Word and element location data:
--------------------------------------------------

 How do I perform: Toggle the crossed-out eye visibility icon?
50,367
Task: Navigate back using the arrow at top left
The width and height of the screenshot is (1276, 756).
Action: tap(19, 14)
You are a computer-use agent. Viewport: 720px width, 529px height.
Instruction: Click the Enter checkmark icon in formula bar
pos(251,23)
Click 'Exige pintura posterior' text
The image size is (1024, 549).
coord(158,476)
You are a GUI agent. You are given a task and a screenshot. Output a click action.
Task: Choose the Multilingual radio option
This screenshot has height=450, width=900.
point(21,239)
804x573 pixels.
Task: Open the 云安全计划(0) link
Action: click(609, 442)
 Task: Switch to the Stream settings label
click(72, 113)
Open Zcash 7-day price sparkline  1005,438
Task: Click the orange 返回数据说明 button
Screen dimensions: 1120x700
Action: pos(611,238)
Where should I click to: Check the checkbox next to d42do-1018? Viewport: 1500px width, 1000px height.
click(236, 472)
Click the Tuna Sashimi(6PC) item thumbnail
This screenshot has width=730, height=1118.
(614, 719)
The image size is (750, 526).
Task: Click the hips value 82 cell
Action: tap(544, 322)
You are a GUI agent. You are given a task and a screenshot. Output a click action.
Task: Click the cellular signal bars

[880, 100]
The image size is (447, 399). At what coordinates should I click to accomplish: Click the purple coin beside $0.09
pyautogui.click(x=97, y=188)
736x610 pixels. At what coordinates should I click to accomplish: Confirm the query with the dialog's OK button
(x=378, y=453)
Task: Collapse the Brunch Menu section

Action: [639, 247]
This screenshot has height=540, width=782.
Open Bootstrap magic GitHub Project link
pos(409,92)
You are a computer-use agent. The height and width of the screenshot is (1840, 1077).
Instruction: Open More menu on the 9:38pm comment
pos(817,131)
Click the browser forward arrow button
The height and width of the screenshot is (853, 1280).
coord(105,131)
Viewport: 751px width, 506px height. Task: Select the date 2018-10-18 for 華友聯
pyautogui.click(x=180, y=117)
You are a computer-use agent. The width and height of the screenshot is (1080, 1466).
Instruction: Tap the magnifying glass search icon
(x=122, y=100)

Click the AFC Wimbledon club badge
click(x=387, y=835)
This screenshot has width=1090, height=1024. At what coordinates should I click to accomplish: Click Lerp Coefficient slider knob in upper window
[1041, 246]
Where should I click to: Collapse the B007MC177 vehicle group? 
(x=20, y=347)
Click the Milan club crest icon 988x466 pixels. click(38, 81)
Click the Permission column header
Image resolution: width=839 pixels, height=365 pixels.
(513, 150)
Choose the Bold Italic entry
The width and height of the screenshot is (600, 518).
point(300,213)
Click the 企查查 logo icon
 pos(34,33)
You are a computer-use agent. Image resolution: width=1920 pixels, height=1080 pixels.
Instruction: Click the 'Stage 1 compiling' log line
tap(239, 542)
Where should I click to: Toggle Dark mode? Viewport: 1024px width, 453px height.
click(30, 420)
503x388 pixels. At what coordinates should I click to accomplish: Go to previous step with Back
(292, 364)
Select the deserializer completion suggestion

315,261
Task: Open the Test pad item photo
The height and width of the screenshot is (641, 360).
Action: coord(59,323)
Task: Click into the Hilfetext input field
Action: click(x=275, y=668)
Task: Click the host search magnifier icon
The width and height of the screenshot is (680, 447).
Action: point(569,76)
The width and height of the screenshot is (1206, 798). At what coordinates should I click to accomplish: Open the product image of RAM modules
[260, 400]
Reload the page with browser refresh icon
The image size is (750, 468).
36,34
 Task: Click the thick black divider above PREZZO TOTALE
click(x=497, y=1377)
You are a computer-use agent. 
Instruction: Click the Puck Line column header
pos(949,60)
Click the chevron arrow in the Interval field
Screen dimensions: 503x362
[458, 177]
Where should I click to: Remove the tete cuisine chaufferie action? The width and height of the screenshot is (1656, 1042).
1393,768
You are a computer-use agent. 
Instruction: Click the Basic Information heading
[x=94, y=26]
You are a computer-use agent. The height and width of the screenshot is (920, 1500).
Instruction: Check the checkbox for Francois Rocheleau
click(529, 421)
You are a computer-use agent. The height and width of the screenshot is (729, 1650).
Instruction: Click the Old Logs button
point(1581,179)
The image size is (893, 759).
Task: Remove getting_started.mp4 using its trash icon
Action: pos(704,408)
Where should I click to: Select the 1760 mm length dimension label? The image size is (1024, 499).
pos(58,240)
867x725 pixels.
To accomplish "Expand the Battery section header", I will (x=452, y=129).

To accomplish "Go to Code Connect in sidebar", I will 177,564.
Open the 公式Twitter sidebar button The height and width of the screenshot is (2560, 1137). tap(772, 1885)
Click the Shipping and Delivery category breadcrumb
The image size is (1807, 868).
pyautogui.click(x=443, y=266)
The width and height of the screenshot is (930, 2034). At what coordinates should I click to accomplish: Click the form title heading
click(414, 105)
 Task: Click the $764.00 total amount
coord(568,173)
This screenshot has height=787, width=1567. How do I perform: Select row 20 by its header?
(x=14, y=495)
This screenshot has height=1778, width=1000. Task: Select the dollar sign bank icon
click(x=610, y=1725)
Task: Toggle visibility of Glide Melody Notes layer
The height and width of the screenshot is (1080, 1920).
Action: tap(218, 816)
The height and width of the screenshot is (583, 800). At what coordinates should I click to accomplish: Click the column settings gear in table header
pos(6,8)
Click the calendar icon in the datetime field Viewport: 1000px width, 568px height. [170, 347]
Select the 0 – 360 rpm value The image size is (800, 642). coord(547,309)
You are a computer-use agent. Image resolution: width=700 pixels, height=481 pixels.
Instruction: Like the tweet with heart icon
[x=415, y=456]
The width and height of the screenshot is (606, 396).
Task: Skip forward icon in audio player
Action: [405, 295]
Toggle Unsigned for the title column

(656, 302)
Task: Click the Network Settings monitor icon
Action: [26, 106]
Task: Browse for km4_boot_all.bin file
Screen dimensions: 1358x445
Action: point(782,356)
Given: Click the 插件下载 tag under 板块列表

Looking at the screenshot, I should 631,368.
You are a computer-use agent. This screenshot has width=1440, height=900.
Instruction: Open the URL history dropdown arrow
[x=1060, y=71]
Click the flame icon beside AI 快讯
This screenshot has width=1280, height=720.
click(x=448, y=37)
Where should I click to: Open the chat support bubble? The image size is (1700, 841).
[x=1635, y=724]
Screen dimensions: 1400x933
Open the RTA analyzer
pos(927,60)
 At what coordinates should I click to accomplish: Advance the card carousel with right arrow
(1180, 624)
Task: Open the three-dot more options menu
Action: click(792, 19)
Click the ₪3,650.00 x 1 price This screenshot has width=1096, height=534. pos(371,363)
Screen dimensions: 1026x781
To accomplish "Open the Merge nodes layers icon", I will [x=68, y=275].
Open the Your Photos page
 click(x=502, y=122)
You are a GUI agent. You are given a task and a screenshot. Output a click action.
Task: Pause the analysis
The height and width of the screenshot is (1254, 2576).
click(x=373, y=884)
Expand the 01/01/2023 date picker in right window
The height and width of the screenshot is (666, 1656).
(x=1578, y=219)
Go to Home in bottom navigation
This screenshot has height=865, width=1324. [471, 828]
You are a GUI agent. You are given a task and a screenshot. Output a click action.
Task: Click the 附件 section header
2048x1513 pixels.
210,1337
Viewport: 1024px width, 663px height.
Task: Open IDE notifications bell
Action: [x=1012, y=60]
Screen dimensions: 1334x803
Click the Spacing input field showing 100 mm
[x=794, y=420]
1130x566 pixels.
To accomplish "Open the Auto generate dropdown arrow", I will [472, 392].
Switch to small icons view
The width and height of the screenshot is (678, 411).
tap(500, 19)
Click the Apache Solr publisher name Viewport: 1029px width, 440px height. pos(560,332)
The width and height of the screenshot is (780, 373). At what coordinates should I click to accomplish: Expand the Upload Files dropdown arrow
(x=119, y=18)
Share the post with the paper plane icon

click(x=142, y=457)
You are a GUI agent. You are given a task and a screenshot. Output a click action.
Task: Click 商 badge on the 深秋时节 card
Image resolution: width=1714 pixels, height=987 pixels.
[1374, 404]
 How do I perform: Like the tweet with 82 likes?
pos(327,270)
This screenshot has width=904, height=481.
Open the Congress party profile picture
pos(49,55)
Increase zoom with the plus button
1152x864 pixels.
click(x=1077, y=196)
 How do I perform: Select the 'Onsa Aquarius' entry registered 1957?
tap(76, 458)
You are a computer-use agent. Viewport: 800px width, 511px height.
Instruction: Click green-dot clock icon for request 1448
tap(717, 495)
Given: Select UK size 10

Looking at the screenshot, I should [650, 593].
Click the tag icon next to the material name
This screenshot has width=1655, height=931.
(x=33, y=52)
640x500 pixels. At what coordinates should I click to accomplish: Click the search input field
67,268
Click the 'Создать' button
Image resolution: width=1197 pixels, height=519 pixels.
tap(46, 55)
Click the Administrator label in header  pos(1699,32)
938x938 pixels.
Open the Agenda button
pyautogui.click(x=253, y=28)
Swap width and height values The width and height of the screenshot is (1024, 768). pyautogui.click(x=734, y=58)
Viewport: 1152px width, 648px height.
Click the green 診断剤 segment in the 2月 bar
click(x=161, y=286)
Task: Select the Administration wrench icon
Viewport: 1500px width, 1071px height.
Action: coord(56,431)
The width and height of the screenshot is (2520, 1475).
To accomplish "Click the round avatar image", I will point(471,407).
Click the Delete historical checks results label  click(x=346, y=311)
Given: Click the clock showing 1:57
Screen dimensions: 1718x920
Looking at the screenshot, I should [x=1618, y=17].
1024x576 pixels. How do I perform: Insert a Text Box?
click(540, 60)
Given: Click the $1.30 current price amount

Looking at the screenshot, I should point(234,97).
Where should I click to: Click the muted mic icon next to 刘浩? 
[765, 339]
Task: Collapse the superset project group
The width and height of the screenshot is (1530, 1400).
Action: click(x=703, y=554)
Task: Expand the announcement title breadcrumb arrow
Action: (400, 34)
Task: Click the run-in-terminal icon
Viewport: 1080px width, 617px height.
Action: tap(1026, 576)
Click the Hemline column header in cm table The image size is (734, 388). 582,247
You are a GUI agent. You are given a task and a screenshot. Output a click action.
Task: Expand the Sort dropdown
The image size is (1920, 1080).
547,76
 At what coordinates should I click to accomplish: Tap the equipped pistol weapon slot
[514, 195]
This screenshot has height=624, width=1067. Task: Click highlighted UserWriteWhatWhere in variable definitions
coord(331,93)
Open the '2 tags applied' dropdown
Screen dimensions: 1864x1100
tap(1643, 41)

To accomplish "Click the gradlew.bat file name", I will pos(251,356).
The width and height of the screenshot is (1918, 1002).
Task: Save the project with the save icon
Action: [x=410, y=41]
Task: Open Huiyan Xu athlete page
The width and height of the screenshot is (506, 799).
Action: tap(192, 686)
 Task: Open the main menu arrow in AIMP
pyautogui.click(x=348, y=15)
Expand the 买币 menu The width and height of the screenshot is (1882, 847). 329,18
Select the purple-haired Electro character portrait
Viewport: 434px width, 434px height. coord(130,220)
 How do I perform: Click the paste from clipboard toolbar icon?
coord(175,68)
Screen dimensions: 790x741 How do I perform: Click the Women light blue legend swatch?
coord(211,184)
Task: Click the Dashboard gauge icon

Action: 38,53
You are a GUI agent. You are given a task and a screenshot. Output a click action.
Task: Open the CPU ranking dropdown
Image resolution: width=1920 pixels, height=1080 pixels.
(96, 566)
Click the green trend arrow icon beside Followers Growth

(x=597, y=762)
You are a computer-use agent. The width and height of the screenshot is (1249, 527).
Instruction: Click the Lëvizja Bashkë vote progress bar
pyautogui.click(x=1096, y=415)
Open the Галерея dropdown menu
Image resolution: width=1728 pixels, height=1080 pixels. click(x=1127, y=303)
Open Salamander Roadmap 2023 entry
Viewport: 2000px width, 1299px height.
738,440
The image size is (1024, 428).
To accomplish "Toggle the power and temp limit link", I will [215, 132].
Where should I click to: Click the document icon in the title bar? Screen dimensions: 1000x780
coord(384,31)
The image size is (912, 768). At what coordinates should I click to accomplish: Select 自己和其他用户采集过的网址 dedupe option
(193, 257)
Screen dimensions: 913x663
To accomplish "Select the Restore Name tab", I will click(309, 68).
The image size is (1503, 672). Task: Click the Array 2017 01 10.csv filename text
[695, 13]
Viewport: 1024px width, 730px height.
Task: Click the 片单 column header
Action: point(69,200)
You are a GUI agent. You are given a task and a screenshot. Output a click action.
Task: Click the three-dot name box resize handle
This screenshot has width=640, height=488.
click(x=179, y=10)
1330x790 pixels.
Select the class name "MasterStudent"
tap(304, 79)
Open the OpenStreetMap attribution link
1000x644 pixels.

--------------------------------------------------

Brief - List every line of the data above that contains the string "item".

The response -
Click the Tuna Sashimi(6PC) item thumbnail
Task: Open the Test pad item photo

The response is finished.